- **TEXTE FOURNI**:
Travailleuse sociale, Anne ne cultive aucun tabou quant à l’aide qui lui est nécessaire. « Je prends un antidépresseur depuis des années. Je prends un anxiolytique aussi, par période. Étant travailleuse en santé mentale, je n’ai aucun problème à dire que je consulte, que je vais chercher de l’aide », explique-t-elle.
Vivre avec une maladie comme la fibrose kystique implique un part de déni, selon elle.
« On ne peut pas être toujours dans la peur de la maladie, de la mort, car c’est très anxiogène. Ma tolérance à la souffrance est élevée, mais avec les années, mon anxiété augmente par rapport à des choses banales », explique-t-elle.
Si la FK fait partie de sa vie, Anne Savard affirme qu’elle n’est pas toute sa vie, loin de là! Elle lui impose cependant certains choix. «Je ne me définis pas par la maladie… Je ne veux pas que ce soit ça et ça ne le sera jamais. J’ai manqué presqu’un an de travail parce que j’étais malade et on m’a même proposé l’invalidité, mais je n’étais pas rendue là. J’adore ma « job » et elle me le rend bien. Mais j’ai pris conscience de certaines choses », poursuit-elle.
Anne Savard a notamment modifié sa façon de travailler. « Je travaille 3 jours. Je ne me déplace plus à cause de la contamination», illustre-t-elle. D’ailleurs, elle avoue avoir développé un toc sur la contamination en lien avec sa maladie. «Je me suis fait soignée par rapport à ça, car c’était devenu complètement obsessif », admet-elle. La bouteille de désinfectant n’est toutefois jamais bien loin. Il faut dire que pour les personnes fibro-kystiques, un simple rhume peut devenir une descente aux enfers. Éviter ces infections est le b-a, ba pour éviter une dégradation de l’état général.

- **DONNÉES EXTRAITES**:
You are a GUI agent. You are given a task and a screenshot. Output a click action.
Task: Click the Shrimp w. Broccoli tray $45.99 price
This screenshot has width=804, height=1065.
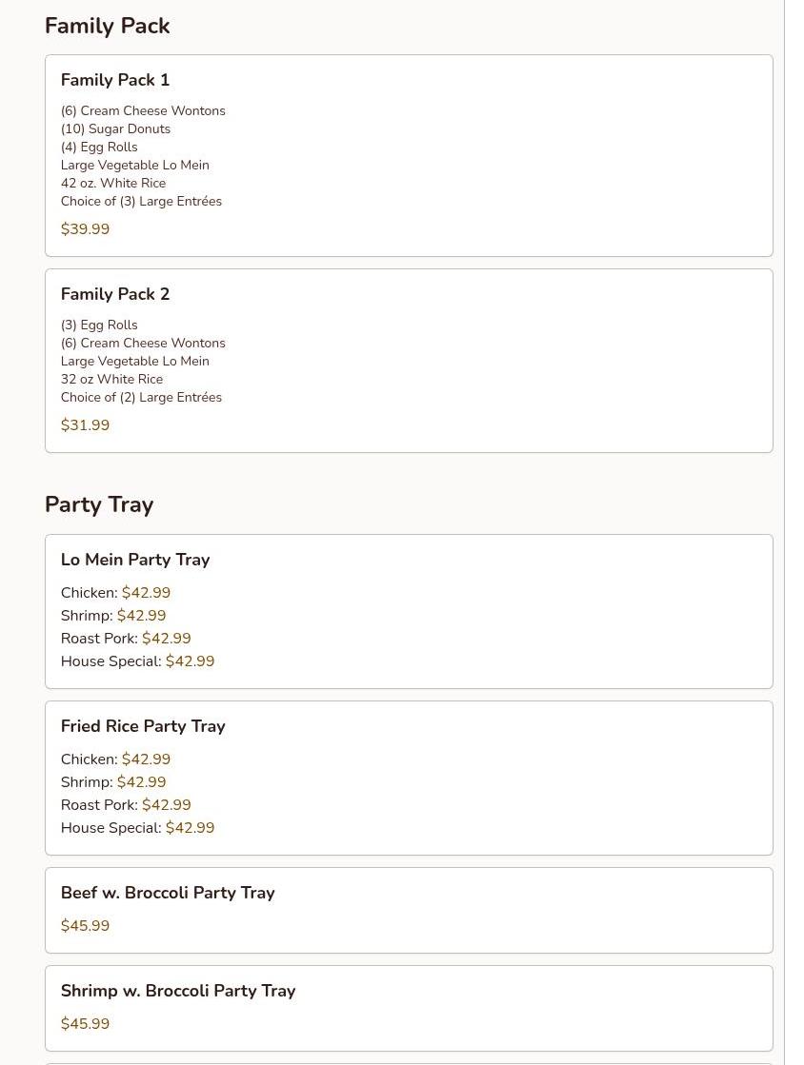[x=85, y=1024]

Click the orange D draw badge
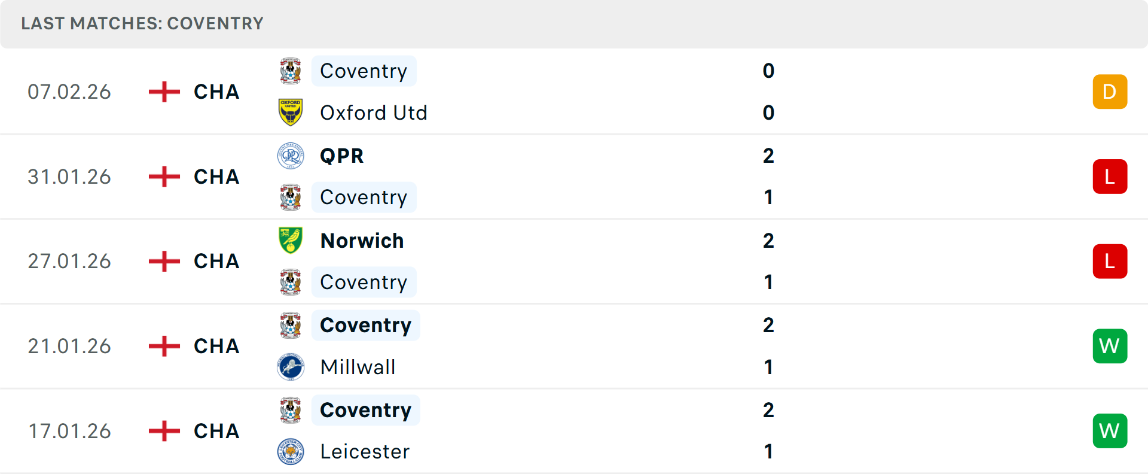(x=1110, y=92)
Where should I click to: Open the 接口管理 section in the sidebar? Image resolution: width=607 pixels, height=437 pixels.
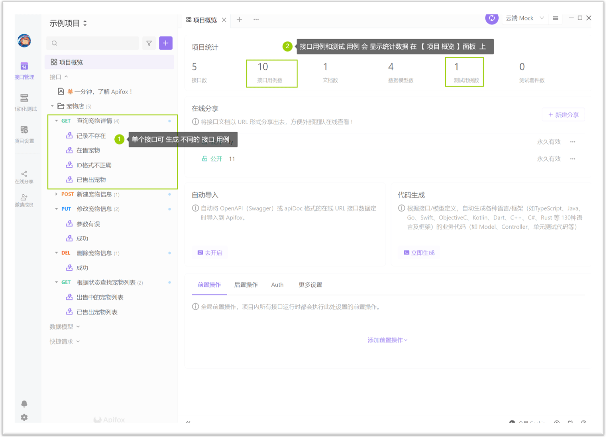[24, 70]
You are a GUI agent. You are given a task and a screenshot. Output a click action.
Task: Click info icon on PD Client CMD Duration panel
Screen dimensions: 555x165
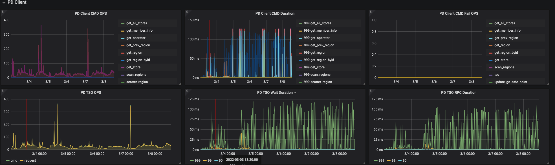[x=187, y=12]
...
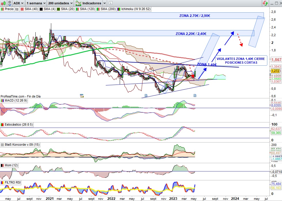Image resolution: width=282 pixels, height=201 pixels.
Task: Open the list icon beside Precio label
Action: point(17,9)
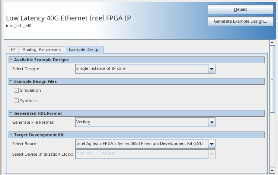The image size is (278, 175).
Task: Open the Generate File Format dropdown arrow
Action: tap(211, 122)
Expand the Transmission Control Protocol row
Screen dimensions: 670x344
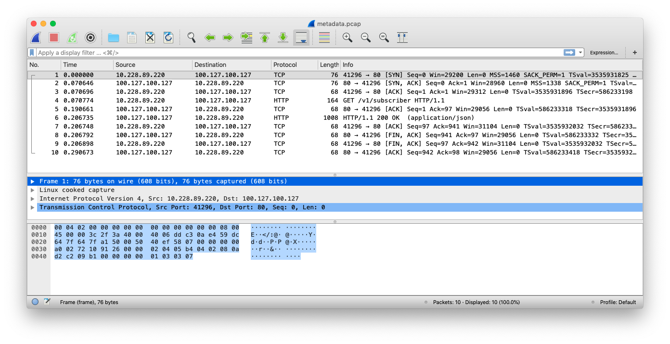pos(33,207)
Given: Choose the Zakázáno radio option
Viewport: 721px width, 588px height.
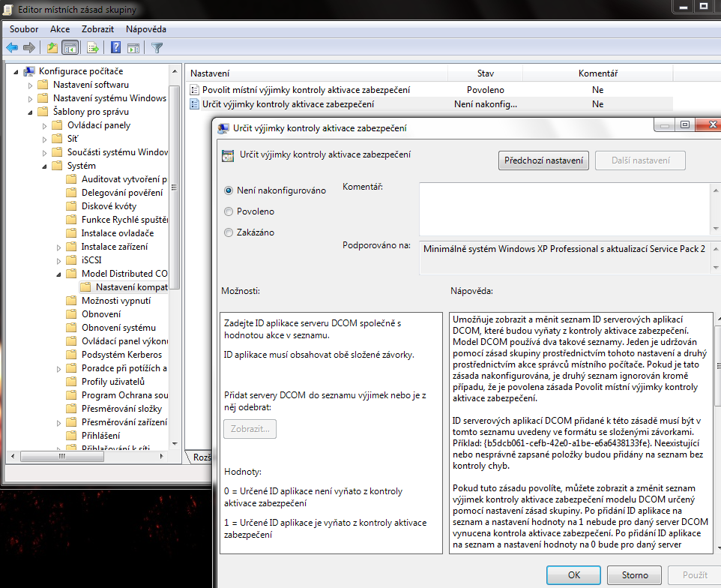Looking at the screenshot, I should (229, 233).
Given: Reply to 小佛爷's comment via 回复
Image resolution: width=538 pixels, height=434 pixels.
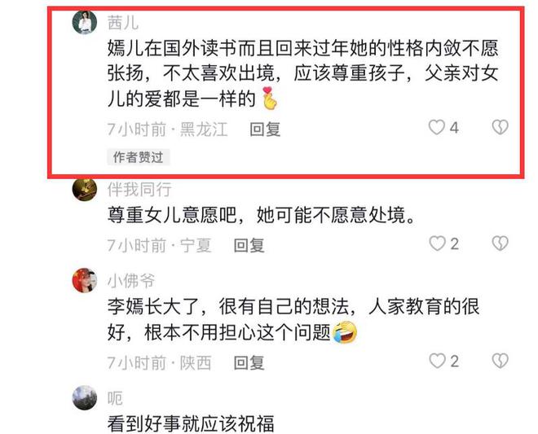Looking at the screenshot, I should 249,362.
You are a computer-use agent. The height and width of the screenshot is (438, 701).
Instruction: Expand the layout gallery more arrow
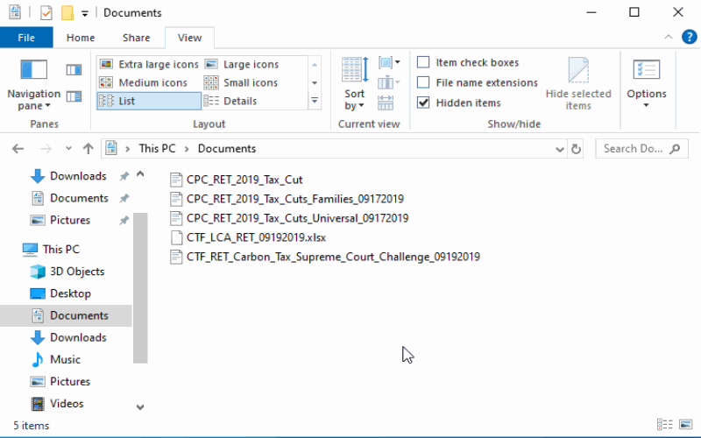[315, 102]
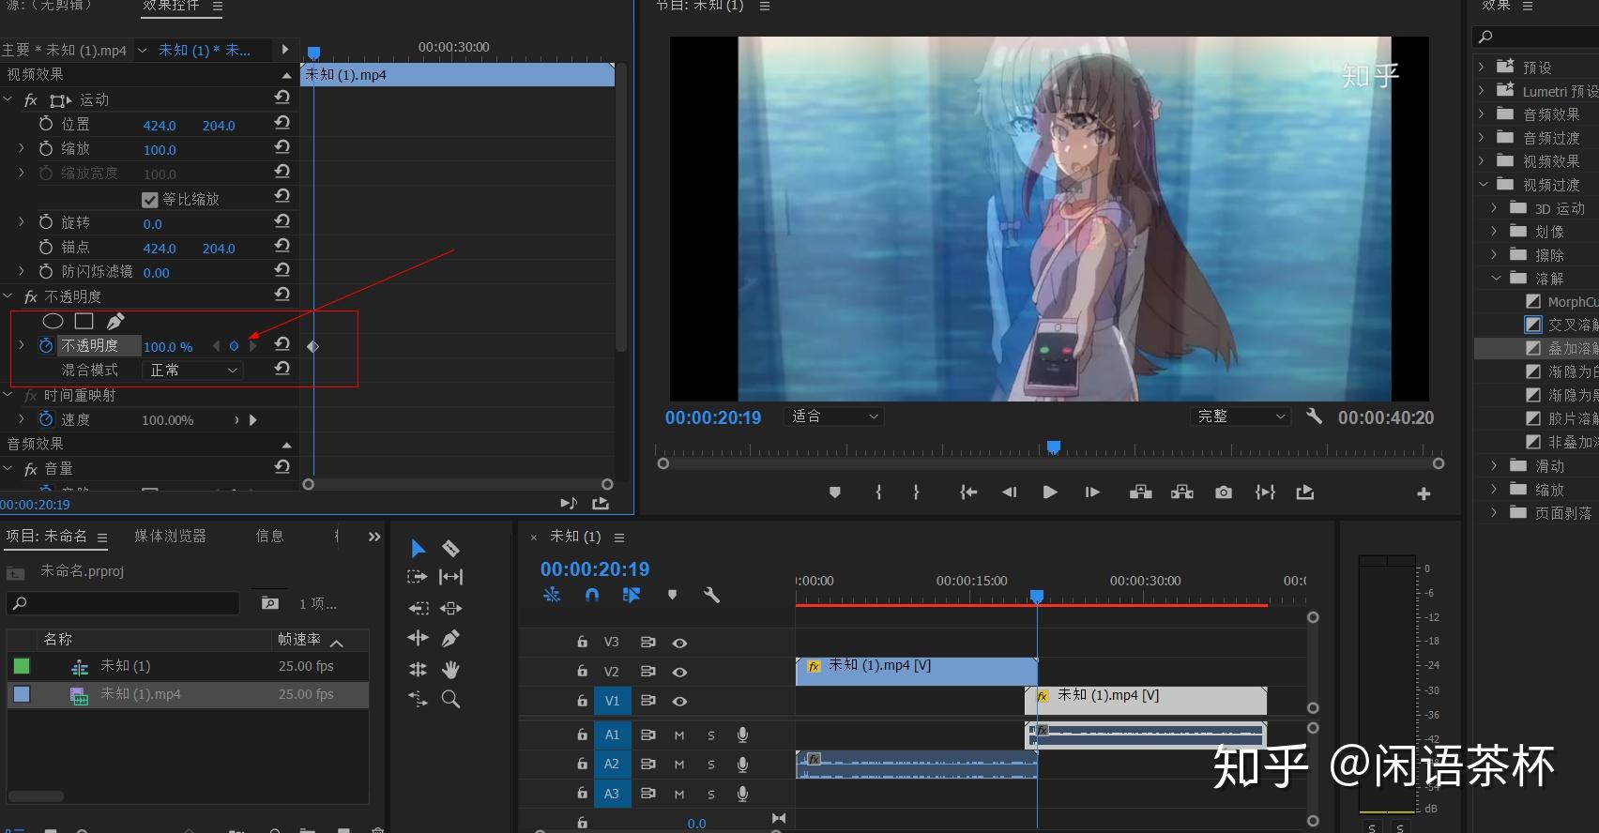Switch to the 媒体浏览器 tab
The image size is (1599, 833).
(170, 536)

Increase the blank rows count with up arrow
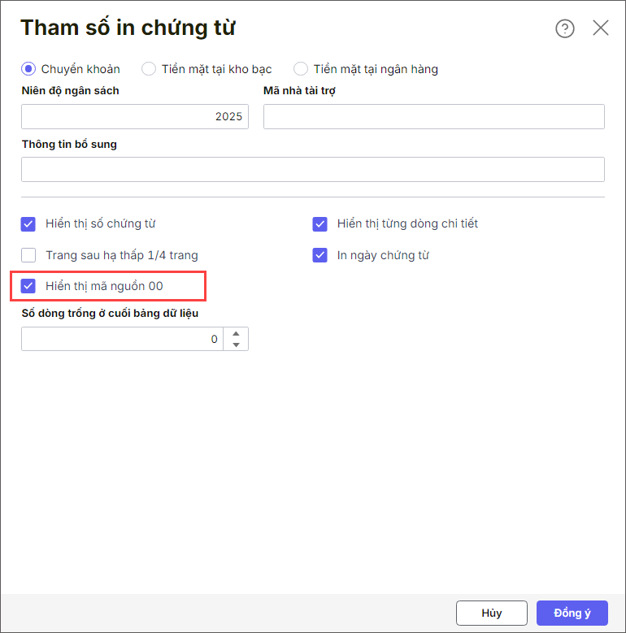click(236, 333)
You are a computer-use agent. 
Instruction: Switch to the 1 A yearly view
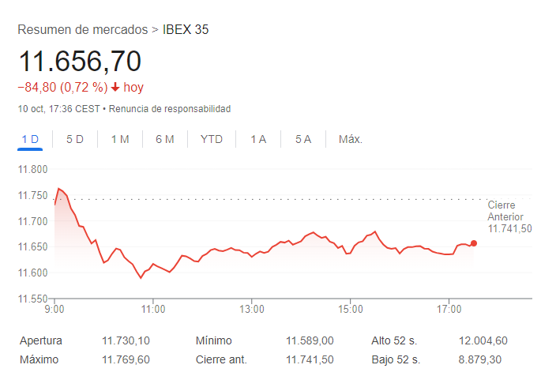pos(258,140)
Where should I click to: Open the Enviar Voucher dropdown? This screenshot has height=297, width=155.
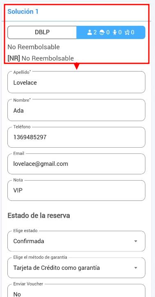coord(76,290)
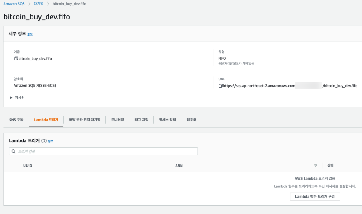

- **ACTIVITÉS**:
a: Restituez sans aucune modification le passage du texte sur la fibrose kystique qui va de « Anne Savard a notamment » jusqu'à « de l’état général. » inclus.
b: Poursuivez le texte sur la fibrose kystique après sa dernière phrase.
Les lignes forment un matériau distinct du texte sur la fibrose kystique.

- **RÉPONSES FOURNIES**:
a:
Anne Savard a notamment modifié sa façon de travailler. « Je travaille 3 jours. Je ne me déplace plus à cause de la contamination», illustre-t-elle. D’ailleurs, elle avoue avoir développé un toc sur la contamination en lien avec sa maladie. «Je me suis fait soignée par rapport à ça, car c’était devenu complètement obsessif », admet-elle. La bouteille de désinfectant n’est toutefois jamais bien loin. Il faut dire que pour les personnes fibro-kystiques, un simple rhume peut devenir une descente aux enfers. Éviter ces infections est le b-a, ba pour éviter une dégradation de l’état général.

b:
Elle fait beaucoup de sport pour maintenir et même développer sa capacité pulmonaire. Récemment, elle a même commencé à cotiser à un régime de retraite! « Je n’avais jamais pensé à ça », dit-elle. Elle a aussi récemment fait son testament. « Je l’ai fait signer à des amis. C’était triste. C’est certain qu’il y a une grosse part d’inconnu. Régulièrement, je dois m’ancrer. Il y a des moments de peine où j’ai plus tendance à l’isolement. J’ai de la chance parce que dans mon milieu, ce sont tous des gens qui travaillent en relations humaines. C’est facile d’arrêter de pleurer dans un bureau au CLSC. Reste que dans la maladie, tu as des traversées du désert. Même bien entourée, tu es seule », confie-t-elle.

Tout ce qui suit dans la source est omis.